What to work on -
Repeat the listing below in full, keeping each word as given.

Data records -
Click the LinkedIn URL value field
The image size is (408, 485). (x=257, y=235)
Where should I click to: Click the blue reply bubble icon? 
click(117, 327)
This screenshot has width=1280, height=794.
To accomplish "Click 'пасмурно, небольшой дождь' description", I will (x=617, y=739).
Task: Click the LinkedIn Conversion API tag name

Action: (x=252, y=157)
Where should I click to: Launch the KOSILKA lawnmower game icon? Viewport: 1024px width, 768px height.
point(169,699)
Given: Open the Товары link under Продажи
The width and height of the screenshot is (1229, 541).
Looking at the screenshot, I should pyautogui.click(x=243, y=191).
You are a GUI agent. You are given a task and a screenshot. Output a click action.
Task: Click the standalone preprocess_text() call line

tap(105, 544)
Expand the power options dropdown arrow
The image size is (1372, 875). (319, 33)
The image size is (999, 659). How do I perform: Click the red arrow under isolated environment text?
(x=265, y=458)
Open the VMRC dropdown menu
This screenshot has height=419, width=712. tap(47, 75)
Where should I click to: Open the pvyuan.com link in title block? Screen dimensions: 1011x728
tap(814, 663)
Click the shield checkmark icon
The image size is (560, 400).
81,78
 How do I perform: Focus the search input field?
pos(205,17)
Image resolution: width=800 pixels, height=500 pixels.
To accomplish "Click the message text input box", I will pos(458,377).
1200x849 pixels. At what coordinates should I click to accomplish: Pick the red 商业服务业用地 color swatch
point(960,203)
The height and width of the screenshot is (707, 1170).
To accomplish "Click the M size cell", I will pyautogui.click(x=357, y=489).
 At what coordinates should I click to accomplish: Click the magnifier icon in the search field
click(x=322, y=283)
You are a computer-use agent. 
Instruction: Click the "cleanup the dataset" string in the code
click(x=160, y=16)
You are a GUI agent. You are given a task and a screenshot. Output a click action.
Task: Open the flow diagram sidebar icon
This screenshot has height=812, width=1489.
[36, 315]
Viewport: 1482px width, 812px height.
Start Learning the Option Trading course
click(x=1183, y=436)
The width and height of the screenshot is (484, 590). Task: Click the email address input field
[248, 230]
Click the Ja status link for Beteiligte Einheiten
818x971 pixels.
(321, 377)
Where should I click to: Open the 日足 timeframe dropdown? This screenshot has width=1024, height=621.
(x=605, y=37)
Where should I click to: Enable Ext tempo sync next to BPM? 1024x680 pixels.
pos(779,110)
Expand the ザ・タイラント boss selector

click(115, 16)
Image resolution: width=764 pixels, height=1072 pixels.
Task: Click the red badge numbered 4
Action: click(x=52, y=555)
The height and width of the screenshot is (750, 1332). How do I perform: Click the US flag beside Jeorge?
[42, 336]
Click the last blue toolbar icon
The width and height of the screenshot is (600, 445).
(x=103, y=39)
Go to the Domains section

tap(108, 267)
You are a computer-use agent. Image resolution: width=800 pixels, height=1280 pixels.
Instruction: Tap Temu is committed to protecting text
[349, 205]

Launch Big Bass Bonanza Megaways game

Written response -
Click the LinkedIn URL value field
The image size is (408, 485). (x=257, y=235)
Where should I click to: Click the blue reply bubble icon? 
click(117, 327)
This screenshot has width=1280, height=794.
To accomplish "Click 'пасмурно, небольшой дождь' description", I will (x=617, y=739).
Task: Click the LinkedIn Conversion API tag name

Action: (x=252, y=157)
Where should I click to: Launch the KOSILKA lawnmower game icon? Viewport: 1024px width, 768px height.
point(169,699)
Given: Open the Товары link under Продажи
The width and height of the screenshot is (1229, 541).
Looking at the screenshot, I should pyautogui.click(x=243, y=191).
You are a GUI agent. You are given a task and a screenshot. Output a click action.
Task: Click the standalone preprocess_text() call line

tap(105, 544)
Expand the power options dropdown arrow
The image size is (1372, 875). (319, 33)
The image size is (999, 659). How do I perform: Click the red arrow under isolated environment text?
(x=265, y=458)
Open the VMRC dropdown menu
This screenshot has height=419, width=712. tap(47, 75)
Where should I click to: Open the pvyuan.com link in title block? Screen dimensions: 1011x728
tap(814, 663)
Click the shield checkmark icon
The image size is (560, 400).
81,78
 How do I perform: Focus the search input field?
pos(205,17)
Image resolution: width=800 pixels, height=500 pixels.
To accomplish "Click the message text input box", I will pos(458,377).
1200x849 pixels. At what coordinates should I click to accomplish: Pick the red 商业服务业用地 color swatch
point(960,203)
The height and width of the screenshot is (707, 1170).
To accomplish "Click the M size cell", I will pyautogui.click(x=357, y=489).
 At what coordinates should I click to accomplish: Click the magnifier icon in the search field
click(x=322, y=283)
You are a computer-use agent. 
Instruction: Click the "cleanup the dataset" string in the code
click(x=160, y=16)
You are a GUI agent. You are given a task and a screenshot. Output a click action.
Task: Open the flow diagram sidebar icon
This screenshot has height=812, width=1489.
[36, 315]
Viewport: 1482px width, 812px height.
Start Learning the Option Trading course
click(x=1183, y=436)
The width and height of the screenshot is (484, 590). Task: Click the email address input field
[248, 230]
Click the Ja status link for Beteiligte Einheiten
818x971 pixels.
(321, 377)
Where should I click to: Open the 日足 timeframe dropdown? This screenshot has width=1024, height=621.
(x=605, y=37)
Where should I click to: Enable Ext tempo sync next to BPM? 1024x680 pixels.
pos(779,110)
Expand the ザ・タイラント boss selector

click(115, 16)
Image resolution: width=764 pixels, height=1072 pixels.
Task: Click the red badge numbered 4
Action: click(x=52, y=555)
The height and width of the screenshot is (750, 1332). How do I perform: Click the US flag beside Jeorge?
[42, 336]
Click the last blue toolbar icon
The width and height of the screenshot is (600, 445).
(x=103, y=39)
Go to the Domains section

tap(108, 267)
You are a computer-use agent. Image resolution: width=800 pixels, height=1280 pixels.
Instruction: Tap Temu is committed to protecting text
[349, 205]

Launch Big Bass Bonanza Megaways game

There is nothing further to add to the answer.